Eylül 2013’te Apple en yeni telefonu iPhone 5S’i tanıttı. Bu telefonla beraber, herkesin farklı olan parmak izini bir güvenlik önlemi olarak kullanmak için Touch ID’yi tanıttı. Akıllı telefonların günlük hayatımızdaki önemi gün geçtikçe artmakta ve bu telefonların içinde tuttuğumuz bilgilerin hassasiyeti de aynı oranda arttı.

Bugüne kadar ve hala çok yoğun olarak kullanılan iPhone şifre koruması 4 haneli bir rakam ve bu şifreyi tahmin etmek için en kötü ihtimalle 10,000 deneme gerekir.
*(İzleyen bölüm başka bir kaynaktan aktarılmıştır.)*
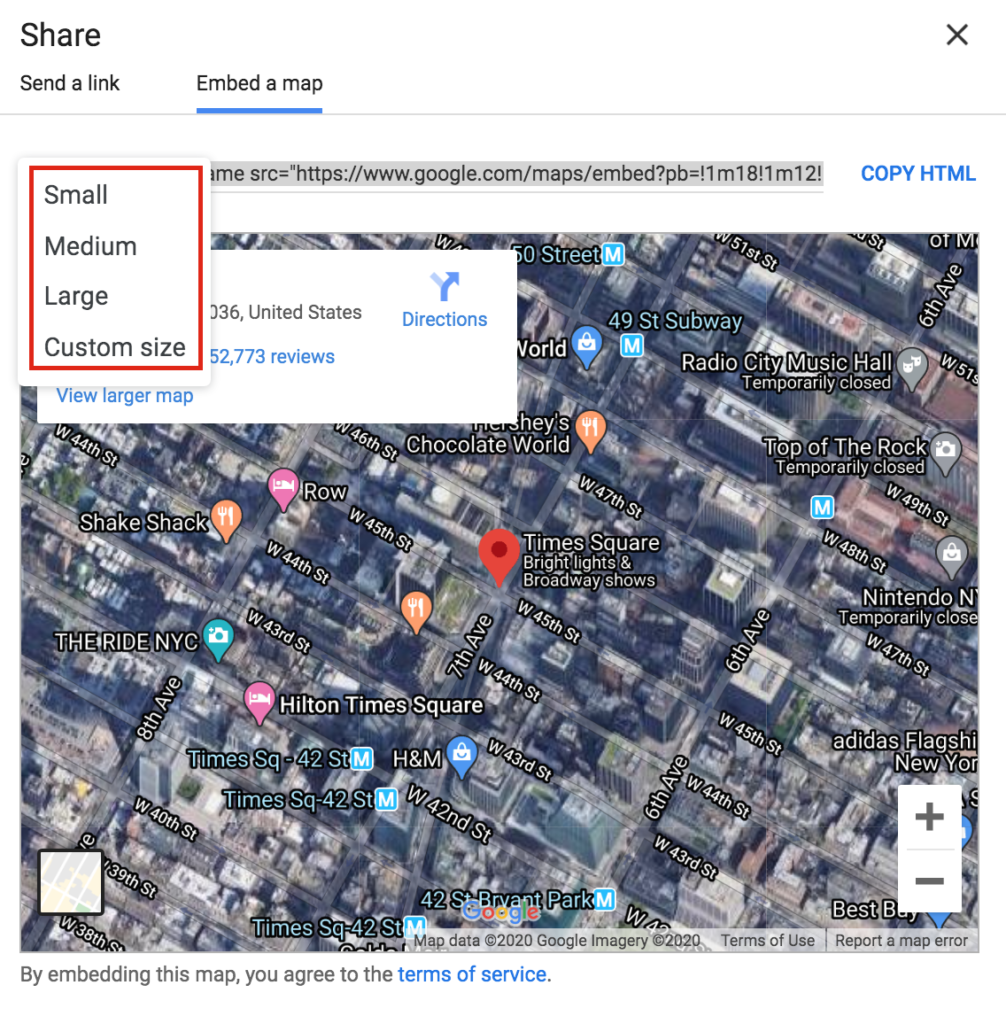Pick Custom size from the list
The width and height of the screenshot is (1006, 1024).
[x=116, y=347]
Apple’ın yaptığı tanıtımda ise rastgele bir parmak izinin, telefonda kullanılan bir parmak izi ile eşleşme olasılığı ise 50,000 de bir denildi.

Peki bu kadar önlemli ve son derece kişisel olan parmak izi bilgisi nasıl ve nerede saklanıyor ?

İşlemcinin içinde bulunan Secure Enclave içerisinde şifrelenmiş bir biçimde bulunan bu bilgi hiç bir zaman bu güvenli bölgeden çıkmıyor. Bu bölge ile sadece Touch ID sensörü (parmak izi tarayıcısı) fiziksel olarak iletişimde bulunabiliyor. Her secure enclave bölgesinin kendine özgün bir tanımlayıcı kodu var ve bu kod ne Apple tarafindan biliniyor ne de sistemin yani telefonun başka kısımlarından erişilebiliyor. Şifrelenmiş ve makine diline çevrilmiş olarak saklanan parmak izi bilgileri hiçbir şekilde, tekrardan parmak izinin görsel haline geri çevirilemiyor.

Tek başına güçlü bir güvenlik önlemi olmayan fakat kişisel ve kullanışlı bir önlem olan parmak izi taraması her ne kadar fiziksel olarak kırılabilir olsa bile günlük hayatta çok kolay yapılabilecek bir işlem değil. Çünkü kırılmak istenen kişinin parmak izinin bulunması gerekiyor ve bu bulunan izin tanımlanmış parmağa ait olması gerekmekte. Bulunan izin daha sonra fiziksel olarak tekrar laboratuvar ortamında yaratılması gerekiyor ve bu da gündelik hayatta çok basit bir işlem değil.

Bu bilgiler dahilinde, 4 haneli şifre ve parmak izi tarama ile düşük ve orta seviyede olan iki güvenlik protokolünü birleştirerek çok daha güçlü ve güvenli bir güvenlik sistemi elde etmiş oluyoruz.